Why these conflicts matter for AP Psychology

Lewin’s categories are used to classify choices in a way that predicts:

  • Relative stress level: avoidance-based conflicts typically feel more distressing than approach-based conflicts.

  • Likelihood of procrastination: greater when all available outcomes are negative or when costs loom large.

  • Decision stability: approach–avoidance conflicts are often unstable because pros and cons compete within the same goal.

Common student confusions to avoid

  • Approach–approach is not the “hardest” conflict; it often resolves once a preference emerges.

  • Avoidance–avoidance is not about “no choice”; it is about being forced to pick between negatives.

  • Approach–avoidance is not two options; it is one goal with mixed consequences.

FAQ

As deadlines approach, attention can shift from long-term rewards to immediate costs (or vice versa), changing the felt balance of approach and avoidance.

This can make a previously manageable conflict feel more intense right before action is required.

Both available outcomes are unpleasant, so delaying can feel like temporary relief.

People often use delay to search for an alternative that transforms the situation into a less aversive conflict.

Yes. A choice can begin as approach–approach (two appealing options) but become approach–avoidance if new drawbacks emerge for each option.

Complex real-world decisions can contain multiple nested conflicts.

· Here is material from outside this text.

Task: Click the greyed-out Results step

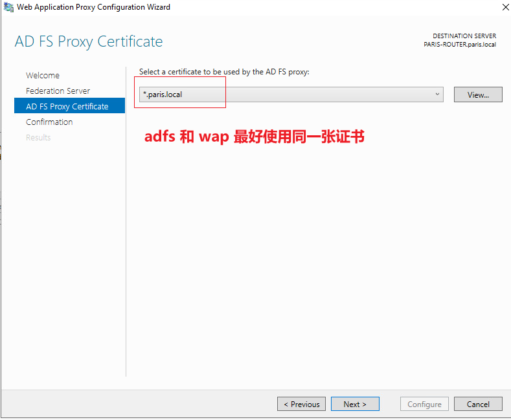Action: point(38,137)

Sensitivity to threat, tolerance for uncertainty, and preference for immediate versus delayed outcomes can amplify avoidance forces.

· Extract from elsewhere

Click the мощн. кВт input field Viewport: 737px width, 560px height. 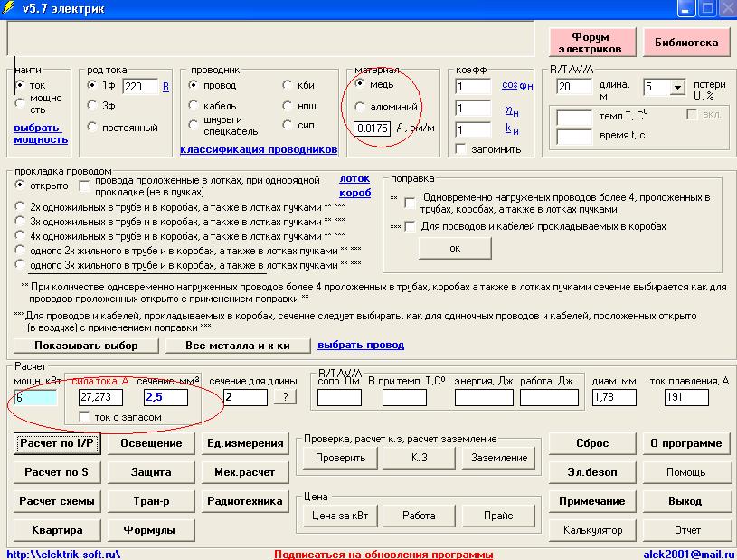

These differences can make the same conflict feel mild to one person and highly stressful to another.

  • “Bundling” costs (planning effort) to make negatives feel controllable

  • Pre-commitment (locking in a choice) to reduce vacillation

  • Shifting attention deliberately (e.g., focusing on one consequence at a time)

Practice Questions

Outline what is meant by an approach–avoidance conflict. (2 marks)

  • 1 mark: Identifies that there is one goal/choice involved.

  • 1 mark: Explains it has both attractive (approach) and unattractive (avoidance) aspects, creating tension/ambivalence.

Compare approach–approach, avoidance–avoidance, and approach–avoidance conflicts, including one behavioural effect associated with each. (6 marks)

  • 1 mark: Correct description of approach–approach (two desirable options).

  • 1 mark: Behavioural effect for approach–approach (e.g., relatively quick resolution/low stress once chosen).

  • 1 mark: Correct description of avoidance–avoidance (two undesirable options).

  • 1 mark: Behavioural effect for avoidance–avoidance (e.g., procrastination/escape attempts/high distress).

  • 1 mark: Correct description of approach–avoidance (one option with both pros and cons).

  • 1 mark: Behavioural effect for approach–avoidance (e.g., vacillation/hesitation/shifting commitment).